In order to understand how life might thrive on alien worlds, it helps to understand how life thrives in some of the most extreme places on Earth. And no living organism is quite as extreme as the tardigrade.
Because of their stumpy appearance, tardigrades are frequently referred to as “water bears.” Under a microscope, they resemble a plump, squishy bear that waddles around on tiny little legs, each of which has a number of claw-like appendages. Generally, tardigrades only reach 1mm in length. But size isn’t everything—these tiny creatures are much tougher than your average bear.
Tardigrades have been frozen and defrosted, roasted and boiled, zapped with X-Rays, placed in a vacuum, exposed to pressures far exceeding those found in the deepest ocean trenches—and lived to tell the tale. They can withstand gamma radiation, oxygen deprivation, and the intense blast of solar wind. They can go without food or water for over ten years, and live quite comfortably in temperatures far exceeding the boiling point of water or plunging to a sub-zero chill. Even when temperatures are hovering just above absolute zero (−458ºF or −272ºC), tardigrades can survive for quite some time without experiencing adverse effects.
In short, they can withstand environmental conditions that would be instantly lethal to most other living organisms.
How are tardigrades able to survive such extreme environments?
Simple. By dying (or coming rather close to it). When faced with extreme conditions, tardigrades can enter a kind of hibernation known as “cryptobiosis,” a death-like state during which the tardigrade undergoes an almost complete loss of body water (they lose over 99% of their water when in this state). Amazingly, tardigrades are able to survive in this suspended animation for a number of years. Then, when reintroduced to a more temperate environment, they recover in a matter of hours.
Even more amazing, when tardigrades are in a state of cryptobiosis, they are almost completely impervious to environmental hazards.

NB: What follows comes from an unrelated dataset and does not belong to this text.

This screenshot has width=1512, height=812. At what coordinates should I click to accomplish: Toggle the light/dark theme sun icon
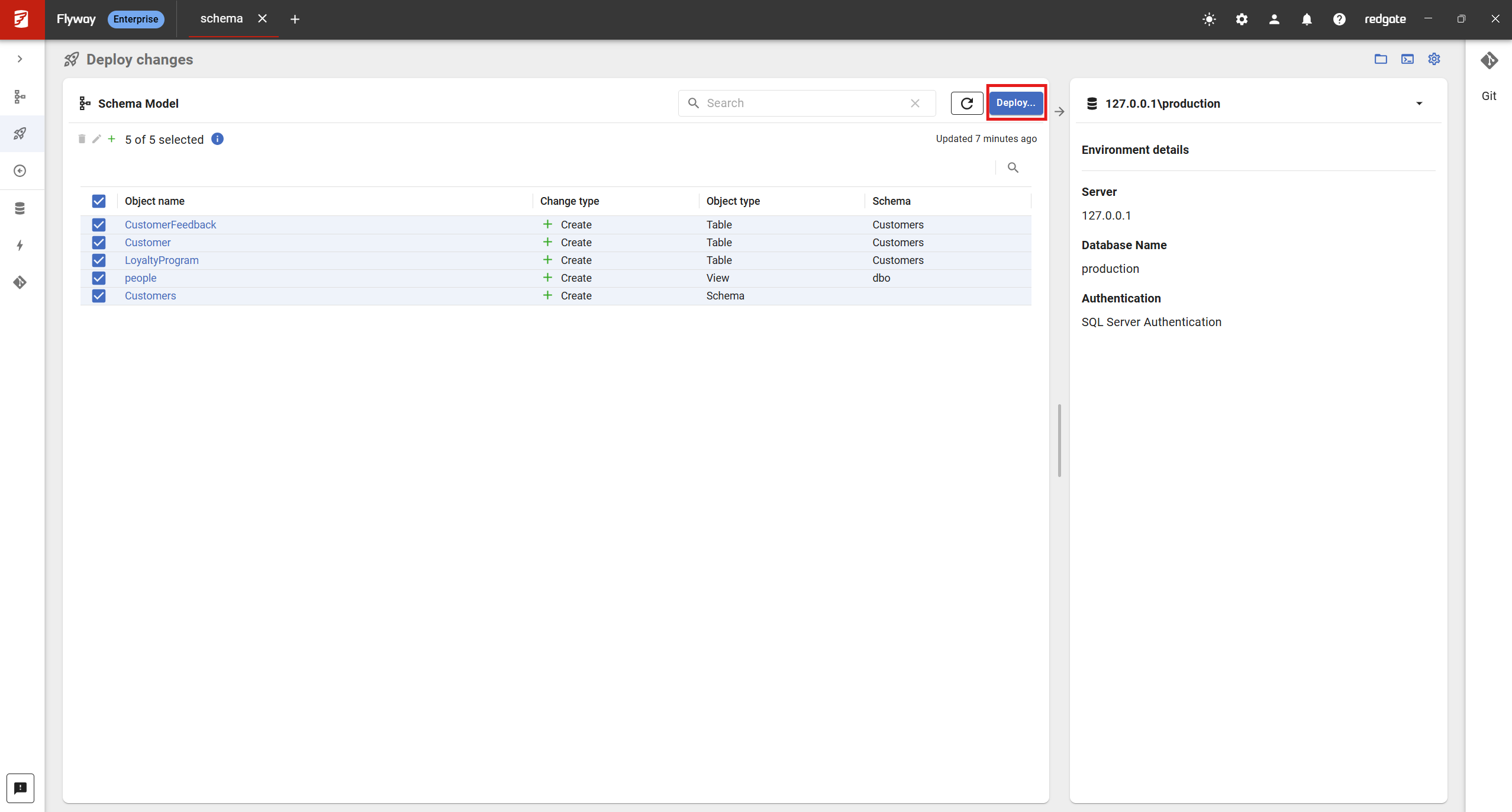pyautogui.click(x=1209, y=19)
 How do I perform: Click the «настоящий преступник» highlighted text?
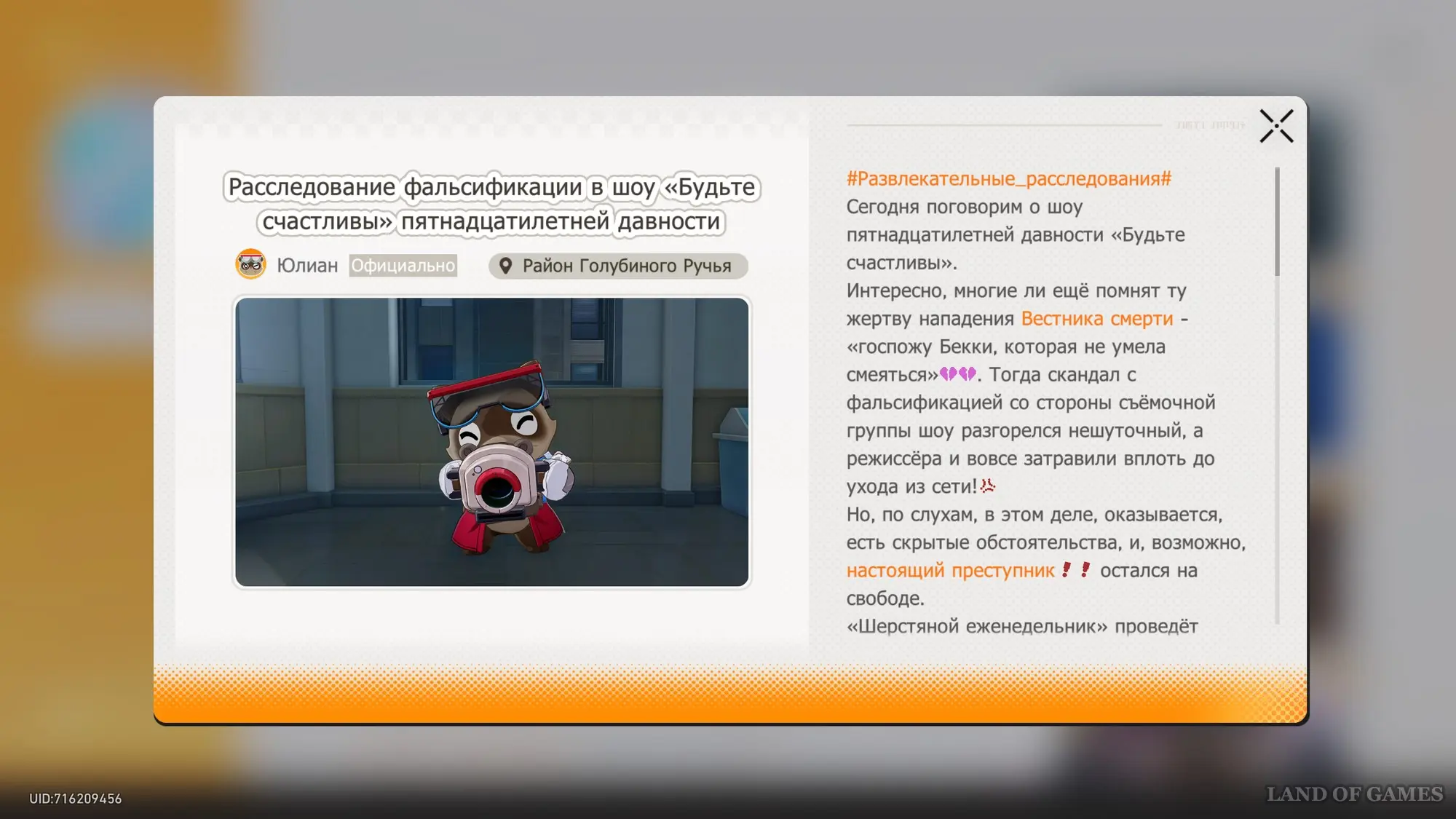point(950,571)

And there’s some hope in that. The fact that tardigrades are able to survive in such inhospitable places is, quite frankly, rather inspiring. As it turns out, many alien worlds have conditions that are inhospitable to earthlings (read: ridiculously lethal). However, the tardigrade ultimately allows us to assert that these worlds are lethal to most earthlings…but not all. If such a resilient creature developed on our own pale blue dot, who knows what wonders may live on other worlds.